Beijing’s recent efforts to tighten control over the Internet have so far included a crackdown on online rumors given partial credit for prompting a mass exodus from microblogging platform Sina Weibo to private messaging services, a subsequent crackdown on Tencent’s instant messaging app WeChat (and month-long renewal), and an ongoing anti-vulgarity drive. Yesterday, China’s State Internet Information Office (SIIO) announced new rules for users of instant messaging platforms. The China Copyright and Media blog has translated the new regulations in full. From Xinhua:
The Chinese government has passed a regulation that will require users of instant messaging services to use real names when registering in an effort to hold users responsible for content.
[…] Targeting China’s 5.8 million public accounts on subscription-based mobile apps such as Tencent’s mobile text and voice messaging service WeChat, the new regulation will take immediate effect.
Registrants of public accounts are obliged to register with real names and reviewed by service providers before being qualified to release information.

* _EXERCISE TASK 1_: List the efforts that the passage on China's Internet rules says Beijing's attempts to tighten control over the Internet have so far included.
The records that follow have no connection to the passage above.

* _PROVIDED ENTRIES_:

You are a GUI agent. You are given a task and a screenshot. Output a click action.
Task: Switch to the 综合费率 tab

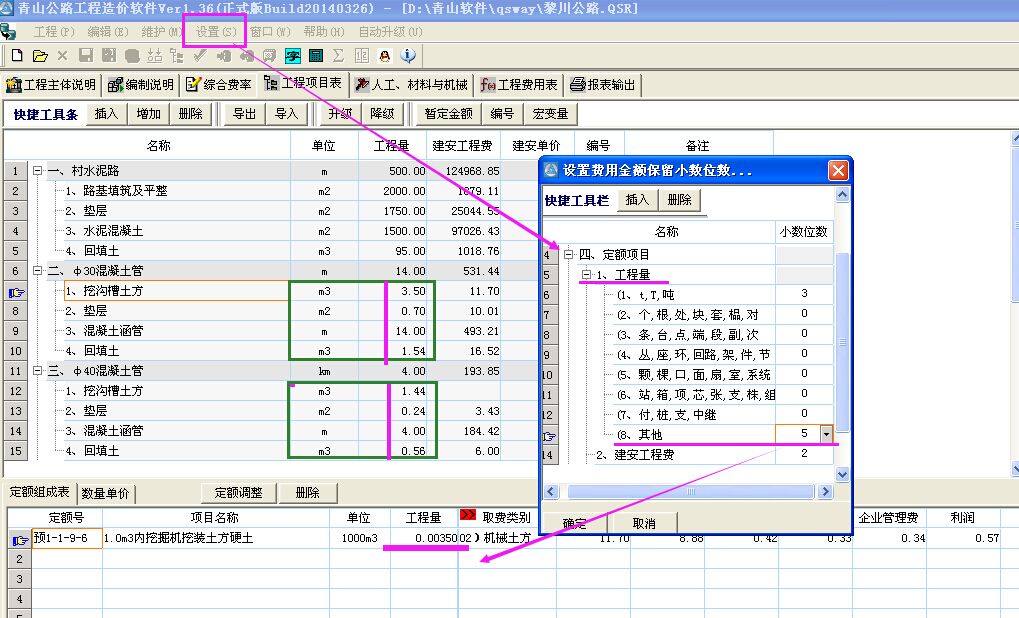pos(219,85)
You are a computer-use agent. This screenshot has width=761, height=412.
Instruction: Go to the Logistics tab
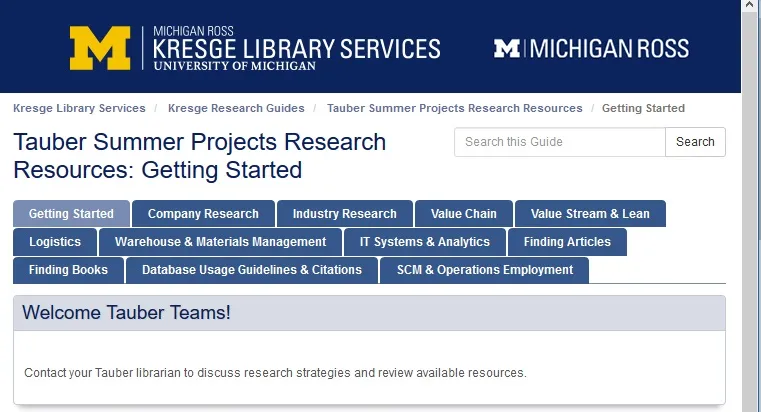[x=55, y=242]
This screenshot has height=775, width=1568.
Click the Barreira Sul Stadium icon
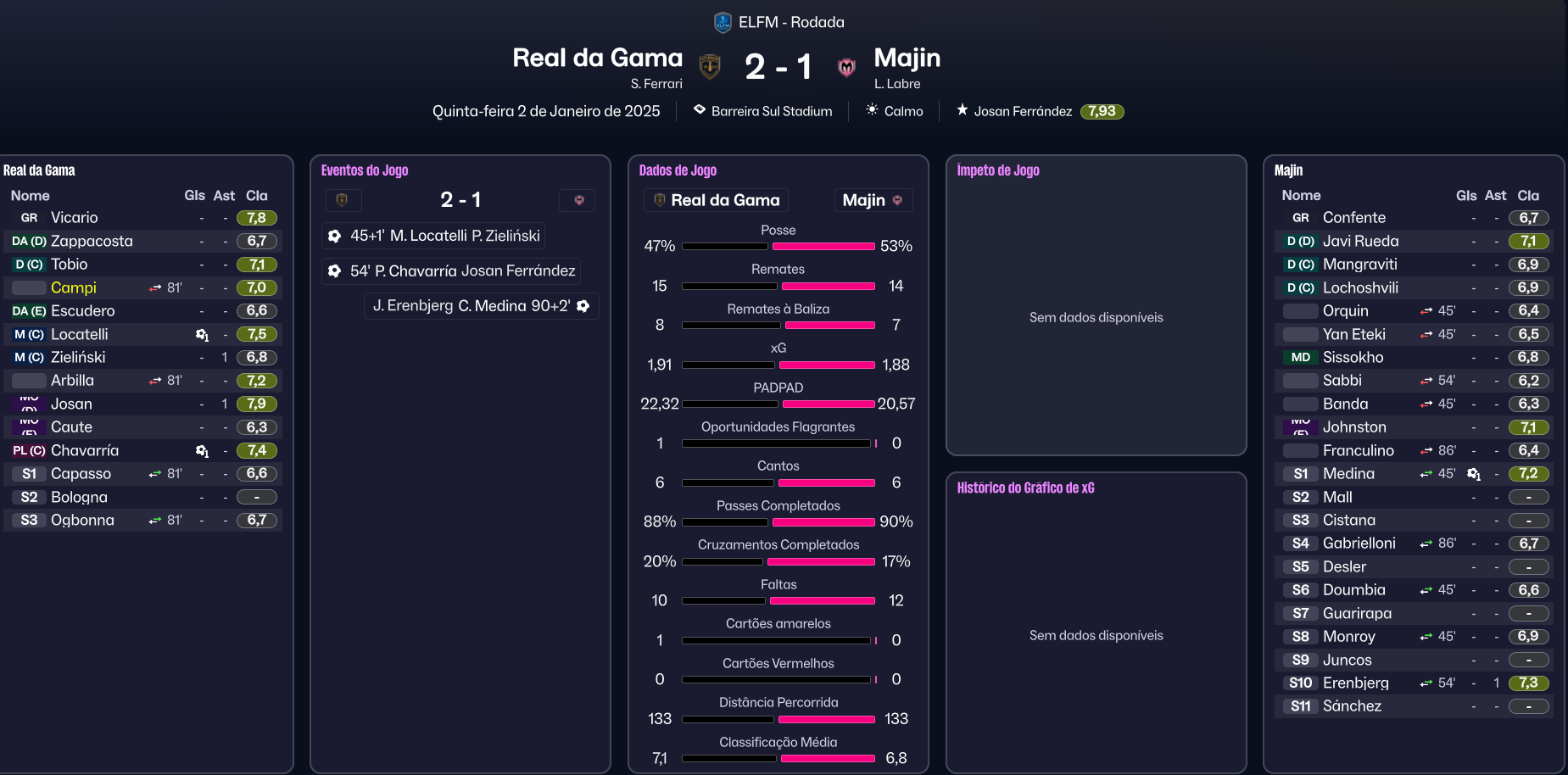click(x=700, y=110)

* _EXERCISE TASK 2_: Rewrite the records from the line containing "You are a computer-use" through the end of the records, both ends included, with requests kept. Multiply every coordinate in the answers by 0.85, round to whole numbers with halves going up, and omit the pictures.

* _RESULT 1_:
- A crackdown on online rumors
- A subsequent crackdown on Tencent's instant messaging app WeChat (and month-long renewal)
- An ongoing anti-vulgarity drive

* _RESULT 2_:
You are a computer-use agent. This screenshot has width=761, height=412.
Instruction: Go to the Logistics tab
[x=47, y=206]
This screenshot has height=775, width=1568.
Click the Barreira Sul Stadium icon
click(x=595, y=94)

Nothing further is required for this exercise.